Tre settimane fa a mettere apprensione ad Angela Merkel erano le gambe molli di Deutsche Bank (qui l’approfondimento sulla banca tedesca), alle prese con una massiccia ristrutturazione resasi obbligatoria dopo anni di bilanci gonfiati da operazioni a dir poco disinvolte. Oggi invece è arrivata la mazzata sulla prima casa automobilista tedesca (e del mondo), proprio nel giorno dell’atteso vertice tra il premier Giuseppe Conte e la cancelliera.

Il ceo di Audi (controllata Volkswagen), Rupert Stadler, è stato fermato dalle autorità tedesche nell’ambito dell’inchiesta sul dieselgate, lo scandalo sulla falsificazione delle emissioni di vetture munite di motore diesel. Secondo quanto comunicato dai magistrati, l’arresto è motivato dal rischio di occultamento delle prove. Stadler è accusato di frode, dichiarazioni false e omissioni. Soltanto una settimana fa la procura di Monaco II aveva disposto perquisizioni nelle abitazioni private e negli uffici personali del manager e di un altro membro del board.

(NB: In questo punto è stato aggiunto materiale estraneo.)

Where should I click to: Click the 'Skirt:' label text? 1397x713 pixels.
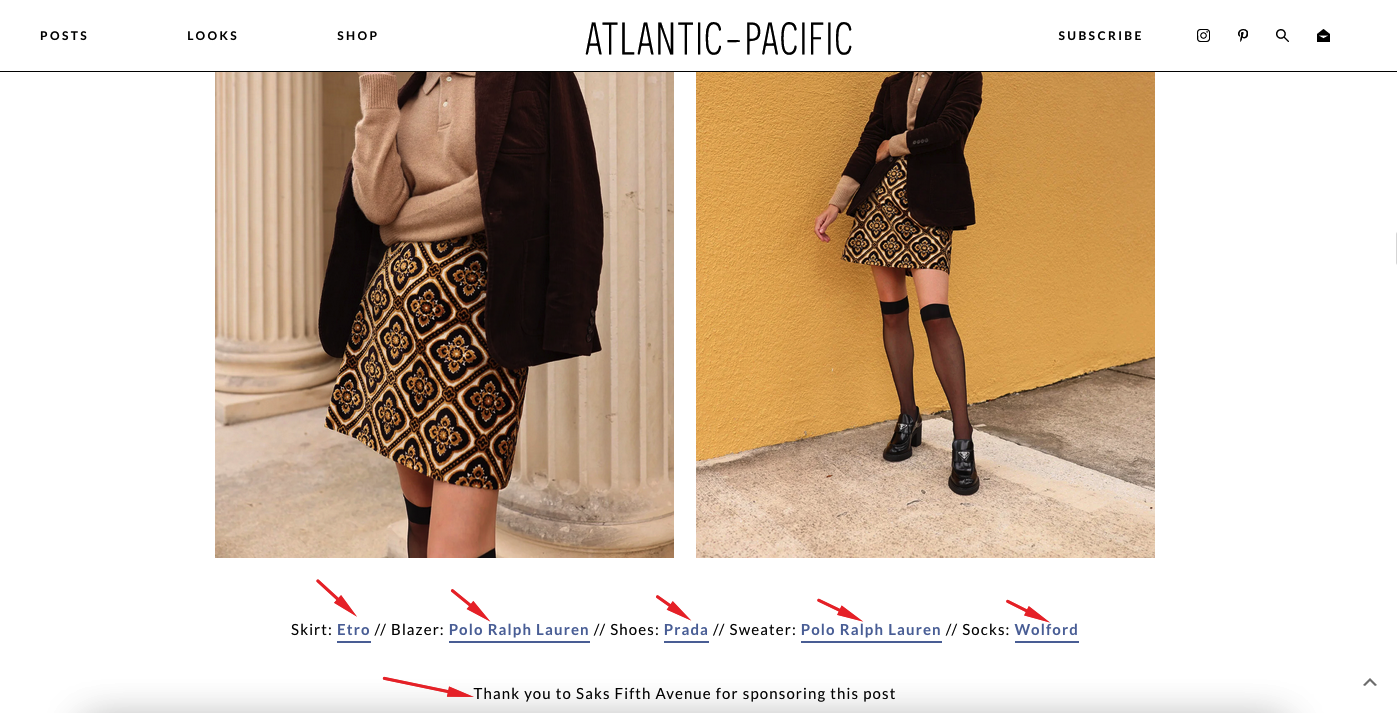coord(311,630)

Crollo del titolo in Borsa a Francoforte a parte (-3,6% a metà seduta), non proprio una buona notizia per il costruttore di Wolfsburg, al quale lo scandalo dieselgate è costato finora più di 27 miliardi di dollari tra richiami di veicoli, procedimenti giudiziari in oltre 50 Paesi del mondo e sanzioni. L’ultimo salasso, di 1 miliardo, decisa dalla procura di Stato di Braunschweig e che Volkswagen ha accettato di pagare, riconoscendo di fatto le sue responsabilità.

E così in Germania la pattuglia di manager sotto inchiesta un tempo a capo dell’industria automobilistica si infoltisce anche del manager Audi. Ad oggi nell’ambito del dieselgate sono indagati l’ex amministratore delegato di Volkswagen, Martin Winterkorn, e il suo successore Martin Muller, oltre che l’attuale capo del consiglio di sorveglianza del gruppo, Hans Dieter Poetsch, e l’attuale ceo di Volkswagen, Herbert Diess.

Ora, come leggere tutto questo? Il dieselgate ha creato non pochi problemi ai rapporti tra Italia e Germania. Un esempio, la combinazione di colpi scambiati tra Roma e Berlino nel gennaio del 2017 quando le autorità americane accesero un faro su Fca, accusata di aver perpetrato presunte scorrettezze nell’ambito delle emissioni diesel. In quell’occasione, il dieselgate in Germania era esploso già da due anni, ministro dei Trasporti tedesco Alexander Dobrindt non esitò a sparare cannonate contro l’Italia e il gruppo degli Agnelli, chiedendo all’Europa di obbligare Fca a un immediato ritiro di grossi stock di auto. La risposta italiana non si fece attendere: “Pensate a Volkswagen” dissero gli allora ministri Carlo Calenda e Graziano Delrio.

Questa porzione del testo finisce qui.